As discussed in our previous newsletter, Legislative Decree No. 131/2010 amending Italian IP Code (IPC) has added a new paragraph, “1bis”, to Art. 68 IPC. The new paragraph is entitled “Limitation of the patent right”, and states that: “The companies which intend to produce pharmaceutical products beyond the patent protection may start the registration procedure of the product containing the active principle one year before the expiration of the supplementary patent protection or, in its absence, of the patent protection related to the active ingredient, taking into account also possible further extensions of protection”.
Since Art. 68 IPC provides the exemption from patent infringement (as it highlights the activities that, if not exempted, would constitute infringement), this new paragraph would imply that even the mere filing of an MA application would amount to patent (or SPC) infringement if done more than one year before the patent (or SPC) expires.

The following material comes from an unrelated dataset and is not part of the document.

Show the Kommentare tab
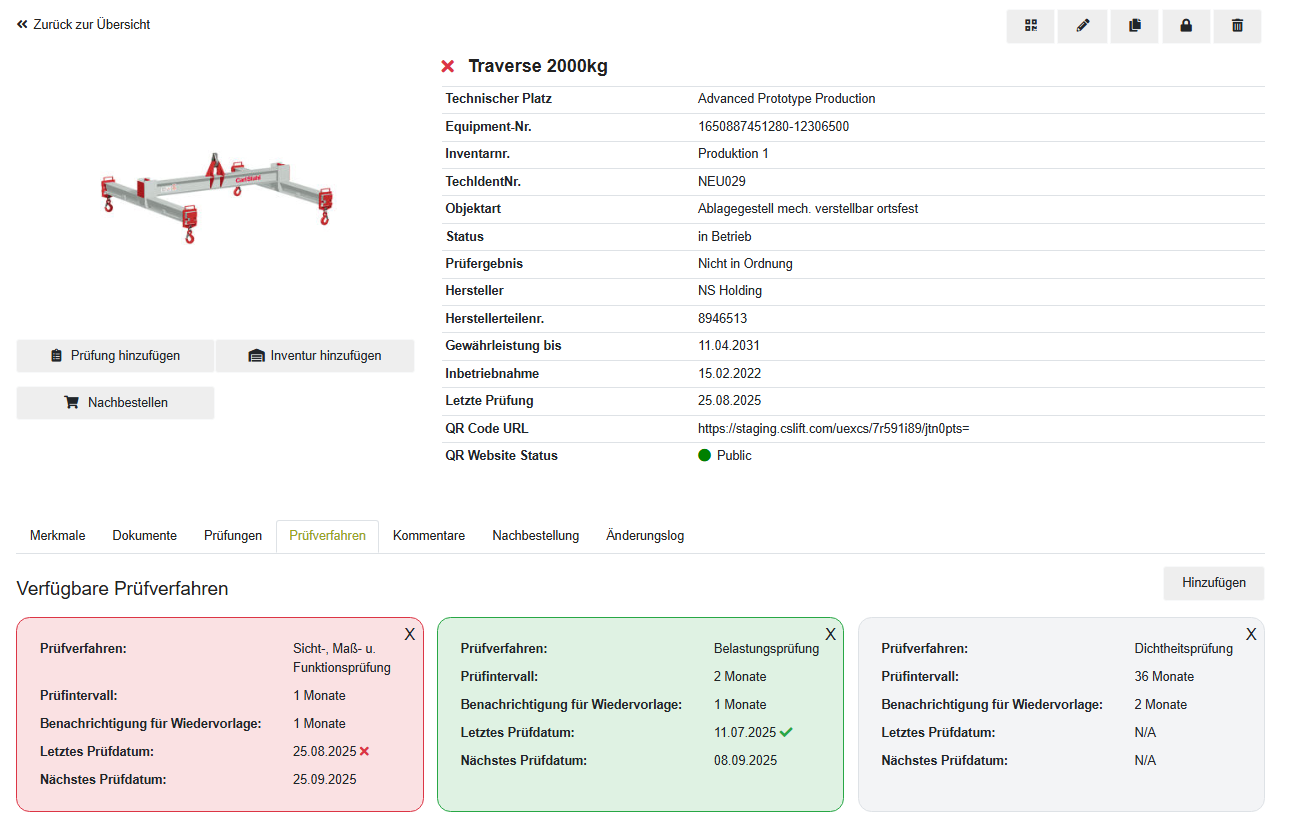This screenshot has width=1297, height=837. 428,536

However, on 14 March 2011 the European Commission commenced formal infringement proceedings against Italy under Article 258 of the Treaty on the Functioning of the European Union, with regard to Article 68.1 bis IPC. The Commission believes that this rule would be in contrast with EU law, in particular Directive 2004/27/EC (the ‘Directive’), and would constitute a case of patent linkage, which is an integral part of ‘evergreening’ strategies to delay generic competition. As stated by the European Commission itself in its pharmaceutical sector inquiry report, patent linkage would be a clear abuse of the EU regulatory system, as:
“Patent linkage refers to the practice of linking the granting of MA, the pricing and reimbursement status or any regulatory approval for a generic medicinal product, to the status of a patent (application) for the originator reference product. Under EU law, it is not allowed to link marketing authorization to the patent status of the originator reference product. Article 81 of the Regulation and Article 126 of the Directive provide that authorization to market a medicinal product shall not be refused, suspended or revoked except on the grounds set out in the Regulation and the Directive. Since the status of a patent (application) is not included in the grounds set out in the Regulation and in the Directive, it cannot be used as an argument for refusing, suspending or revoking MA”.
Furthermore, the conflict between Article 68.1 bis and EU law can also be found in the following Council statement concerning Art. 10.6 of the Directive: “in relation to the filing of the applications and the grant of an authorization, the Council deems that these activities, having and administrative nature do not violate the protection of the patents. The Council and the Committee have underlined such principle in a joint declaration. Therefore, it is not necessary and not appropriate to include these activities in a provision that is related to the exemptions to the patent protection”.
Italy now has two months to reply to the Letter of Formal Notice sent by the Commission, focusing on the compatibility of Article 68.1 bis IPC with EU law. If the Commission is not satisfied with the information provided by the Italian authorities in its reply, and therefore concludes that Italy is failing to fulfil its obligations under EU law, the Commission may then send a formal request to comply with EU law (a "Reasoned Opinion"), calling on the Member State to inform the Commission of the measures taken to comply within a specified period, usually two months.
 See http://ec.europa.eu/eu_law/eulaw/decisions/dec_20110314.htm - under Italy, ref. 2010/4188.
 See http://ec.europa.eu/competition/sectors/pharmaceuticals/inquiry/communication_en.pdf
 See “(EC) Common Position no. 61/2003 which has been defined by the Council on the 29th of September 2003 in the perspective of the adoption of the 2003/…/EC Directive of the European Parliament and of the Council of the ….that modifies the 2001/83/EC Directive regarding a Community Code relative to medicines for human use” - GUCE, 9th of December 2003, C-297 E/41 and following.